#### Excerpted text ####
This is the madness of Hong Kong. Anywhere else, it would be a boutique hotel, but here people have been too busy working to take time to appreciate the glories of nature, so it has been left to the junkies and prisoners. Even the tourists don't come here. Everybody else on the boat either lived in Hong Kong, had lived in Hong Kong, or was visiting relatives in Hong Kong.

"I've tried for years to get tourists out with us," said Paul. "But they're just not interested. I think they prefer to go shopping."

They're mad. Really, they are. We stopped at a tiny village and then got into kayaks and paddled out to a crumbling sea arch, although the sea was too rough to go through it, and then off to a deserted beach where we snorkelled above a coral reef, climbed a hill to get a view of the bay, and then paddled back to the village, where we had a slap-up lunch in a simple fish restaurant.

It's a grand day out by any reckoning. And half an hour after zooming over the waves in the Bond boat, I was back among the skyscrapers of Central making plans to meet Pete and Zuzana in a bar.
####
■ Objectives:
1 > Can you sum up the Hong Kong excursion passage in two sentences?
2 > Could you carry the Hong Kong excursion passage forward from its final sentence?
#### Dataset excerpts ####
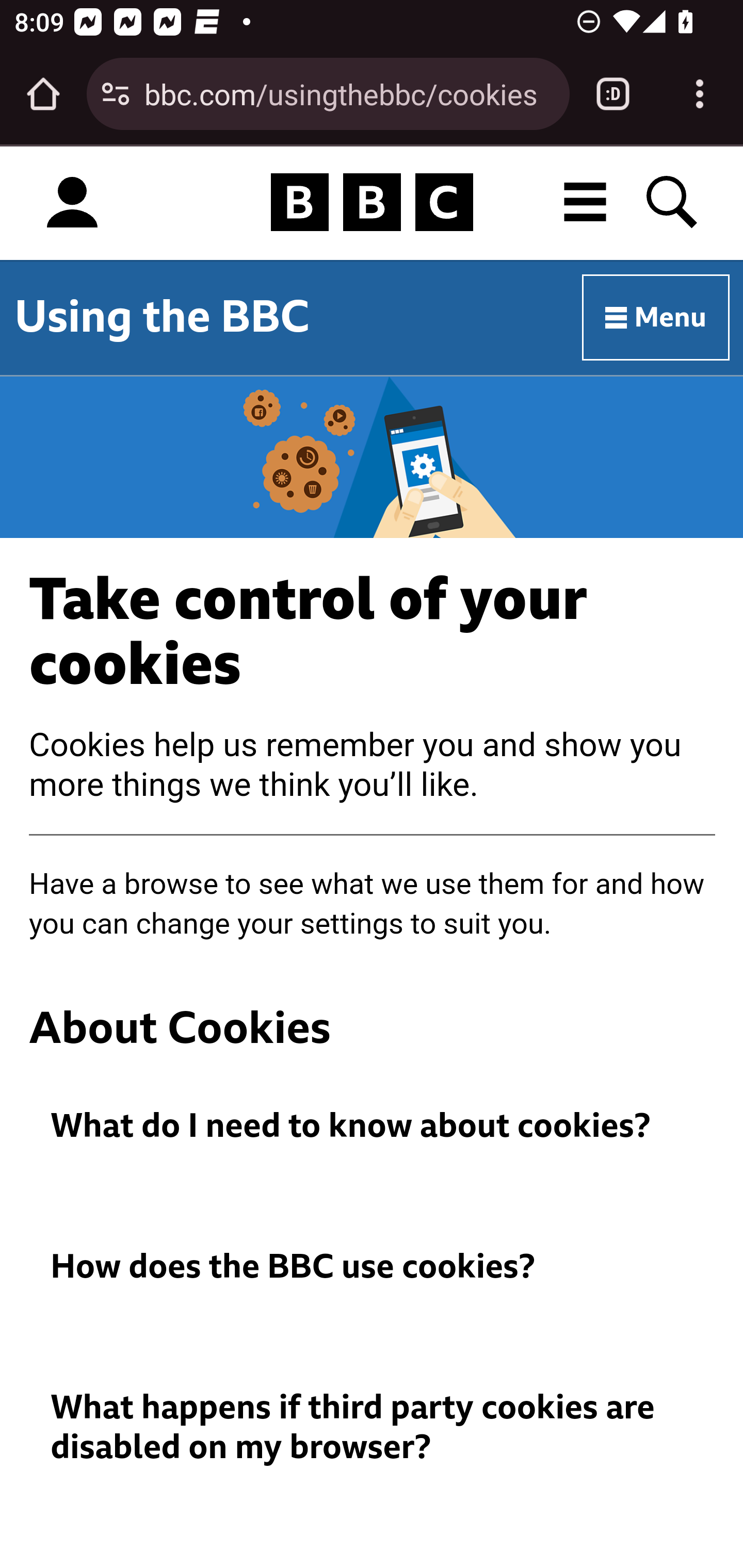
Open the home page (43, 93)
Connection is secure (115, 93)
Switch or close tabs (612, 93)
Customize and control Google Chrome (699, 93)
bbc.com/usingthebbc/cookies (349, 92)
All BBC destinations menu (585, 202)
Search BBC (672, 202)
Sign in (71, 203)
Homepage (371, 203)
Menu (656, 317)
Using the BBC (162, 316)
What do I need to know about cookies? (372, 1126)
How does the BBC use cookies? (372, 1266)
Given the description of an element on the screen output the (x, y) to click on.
####
■ Results for each task:
1 > The passage holds that Hong Kong's natural places are neglected because people are too busy working, leaving them to junkies and prisoners and ignored even by tourists, who, according to Paul, prefer shopping. The outing went from a tiny village by kayak to a crumbling sea arch and a deserted beach for snorkeling over a coral reef, with a hill climb for a view of the bay and a lunch in a simple fish restaurant, and half an hour after the boat ride the writer was back in Central planning to meet Pete and Zuzana in a bar.

2 >
"It's the best city break in the world!" I said. All the joys of a big Asian city, and none of the stuff you feel obliged to do on most minibreaks: the sightseeing, the museums, the shopping. Instead, it's all the spirit-lifting, feel-good, hard-earned kicks you get from a walking holiday.

The next day, I head for Lamma, an island a half-hour ferry from Central, and can't believe I'm just 30 minutes away from one of the financial centres of the world economy, in a hippy enclave that is one of the last vestiges of the old trans-Asian overland trail.

There are no cars, just bicycles, and notices everywhere for "Free Healing" and "Psychic Massages" and little shops selling dodgy handmade tie-dyed things last in fashion around 1969. And everywhere, ageing western men with greying ponytails who washed up here in the Seventies and appear not to have heard that Hong Kong has become a financial powerhouse, is part of the People's Republic, and that shrooms are now illegal.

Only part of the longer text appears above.